Ask questions about what the delusion is all about, particularly any elements which indicate the potential for harming self or others (e.g. “Are you having any thoughts about hurting yourself or others?”) Do not attack delusions or try to argue or convince the person that the thoughts are wrong or not real. Nor should you indicate that you believe in the delusion; instead explain “I believe you are telling me this is as you see it.” Do not smile or shake your head when the person speaks – this may lead to misunderstanding.

Ask whether there is anything you can do to make the person feel more comfortable, and explain your intentions before you act. Police officers and other persons in uniform must realize the potentially intimidating impact of the uniform on someone suffering from paranoid delusions. It is important to assure the person that they are safe, that you are not going to harm them, that the uniform and equipment you carry are for protecting them and that is what you want to do – protect them. Earning trust in order to help the person get treatment is the goal, while at the same time maintaining safety for all.
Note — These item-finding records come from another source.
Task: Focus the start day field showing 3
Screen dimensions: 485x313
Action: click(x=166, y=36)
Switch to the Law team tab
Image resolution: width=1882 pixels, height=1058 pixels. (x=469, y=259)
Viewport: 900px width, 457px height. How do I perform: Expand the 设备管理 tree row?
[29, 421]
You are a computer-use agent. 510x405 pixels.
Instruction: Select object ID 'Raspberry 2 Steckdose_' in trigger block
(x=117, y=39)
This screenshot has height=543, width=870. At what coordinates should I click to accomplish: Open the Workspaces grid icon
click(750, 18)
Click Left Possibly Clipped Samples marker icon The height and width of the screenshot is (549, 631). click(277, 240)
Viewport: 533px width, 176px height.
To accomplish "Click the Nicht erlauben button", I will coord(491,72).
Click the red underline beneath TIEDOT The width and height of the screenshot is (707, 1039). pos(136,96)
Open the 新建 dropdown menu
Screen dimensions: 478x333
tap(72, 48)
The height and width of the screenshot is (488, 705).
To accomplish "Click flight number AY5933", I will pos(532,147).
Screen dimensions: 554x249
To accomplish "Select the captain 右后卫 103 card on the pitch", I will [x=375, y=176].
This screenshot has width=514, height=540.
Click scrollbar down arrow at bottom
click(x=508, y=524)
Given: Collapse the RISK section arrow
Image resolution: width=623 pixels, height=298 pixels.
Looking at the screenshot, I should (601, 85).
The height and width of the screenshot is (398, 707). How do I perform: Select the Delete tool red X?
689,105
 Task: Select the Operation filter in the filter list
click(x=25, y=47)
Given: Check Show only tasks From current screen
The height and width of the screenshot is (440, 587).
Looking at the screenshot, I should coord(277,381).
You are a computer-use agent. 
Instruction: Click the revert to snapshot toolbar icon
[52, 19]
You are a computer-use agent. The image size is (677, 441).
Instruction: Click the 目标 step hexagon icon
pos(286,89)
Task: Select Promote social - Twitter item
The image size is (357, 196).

Hallucinations and delusions can be frightening for both the person experiencing them and for those who come in contact with that person, including police officers. Maintaining safety for everyone, and providing a calm, clear and persistent message that you want to help the person in need, while at the same time giving that person the time and space to hear and respond to that message, is the best response you can give as first responder.

Suicide and Mental Illness

Suicide and Mental Illness
From: http://www.ontario.cmha.ca/content/about_mental_illness/suicide.asp?cID=3965
People with mood disorders are at a particularly high risk of suicide. Studies indicate that more than 90 percent of suicide victims have a diagnosable psychiatric illness, and suicide is the most common cause of death for people with schizophrenia. Both major depression and bipolar disorder account for 15 to 25 percent of all deaths by suicide in patients with severe mood disorders. According to Toronto Metro Police Mental Health Act data, the number of documented suicide attempts rose 14 percent from 1996 to 2001. Statistics Canada reports that suicide is the eleventh leading cause of death in Canada.